81Concevoir le chemin de la pratique comme une « contre-psychanalyse », c’est prendre aussi en considération certaines caractéristiques que Lacan situait, précisément, comme des effets de la pratique analytique sur l’analyste. Ceci serait une version positive de ce qu’il décrit de manière négative, comme un oubli, oubli de la pointe vive de l’expérience analytique.

Notes

  • [*]
    Cette conférence a été prononcée lors des premières Journées de la elp et de la seizième Journée du Champ freudien, à Valence, le 12 et 13 mai 2001, « Extravios del acto y de las normas ». Elle a été publiée sous le titre : « El desbroce de la formacion analitica », in Miller J.-A., Introduccion a la Clinica Lacaniana, Conferencias en Espana, RBA, Barcelona, 2006, p. 527-541. Traduction de l’espagnol : Marie-Odile Moreau-Saulnier et Philippe Bouillot (non revu par l’auteur).
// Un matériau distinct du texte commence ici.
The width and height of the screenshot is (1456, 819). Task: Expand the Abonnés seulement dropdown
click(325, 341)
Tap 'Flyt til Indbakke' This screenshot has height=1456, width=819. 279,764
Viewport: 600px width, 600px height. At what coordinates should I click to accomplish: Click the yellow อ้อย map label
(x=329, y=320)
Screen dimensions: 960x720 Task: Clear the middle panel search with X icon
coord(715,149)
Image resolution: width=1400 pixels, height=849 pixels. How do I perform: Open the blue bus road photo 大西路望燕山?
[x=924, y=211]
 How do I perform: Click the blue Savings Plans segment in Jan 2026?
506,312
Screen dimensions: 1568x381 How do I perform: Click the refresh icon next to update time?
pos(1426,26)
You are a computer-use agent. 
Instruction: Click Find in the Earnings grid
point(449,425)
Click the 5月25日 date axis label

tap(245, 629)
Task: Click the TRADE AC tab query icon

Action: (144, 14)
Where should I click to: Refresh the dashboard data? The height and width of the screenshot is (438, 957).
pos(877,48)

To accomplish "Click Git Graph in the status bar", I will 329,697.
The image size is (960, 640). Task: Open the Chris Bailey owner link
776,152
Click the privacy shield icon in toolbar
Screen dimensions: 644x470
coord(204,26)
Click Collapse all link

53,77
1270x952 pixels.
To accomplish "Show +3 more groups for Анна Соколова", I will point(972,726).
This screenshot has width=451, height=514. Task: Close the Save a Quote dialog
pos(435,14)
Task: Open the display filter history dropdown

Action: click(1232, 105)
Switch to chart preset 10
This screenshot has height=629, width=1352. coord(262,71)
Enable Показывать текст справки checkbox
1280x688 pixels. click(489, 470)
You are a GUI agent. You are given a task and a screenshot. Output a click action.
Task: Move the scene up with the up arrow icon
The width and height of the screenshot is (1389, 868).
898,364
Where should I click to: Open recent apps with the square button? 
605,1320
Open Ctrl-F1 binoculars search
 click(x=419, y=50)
Publié avec l’aimable autorisation de J.-A. Miller.
  • [1]
    Cf., Lacan J., « Situation de la psychanalyse et formation du psychanalyste en 1956 », Écrits, Le Seuil, Paris, 1966, p. 459.
  • [2]
    Cf., Lacan J., « Proposition du 9 octobre 1967 sur le psychanalyste de École », Autres écrits, Paris, Le Seuil, 2001.
  • [3]
    Lacan J., « Fonction et champ de la parole et du langage », Écrits, Le Seuil, Paris, 1966.
  • [4]
    Cf., Lacan J., « Variantes de la cure-type », Écrits, Paris, Le Seuil, 1966.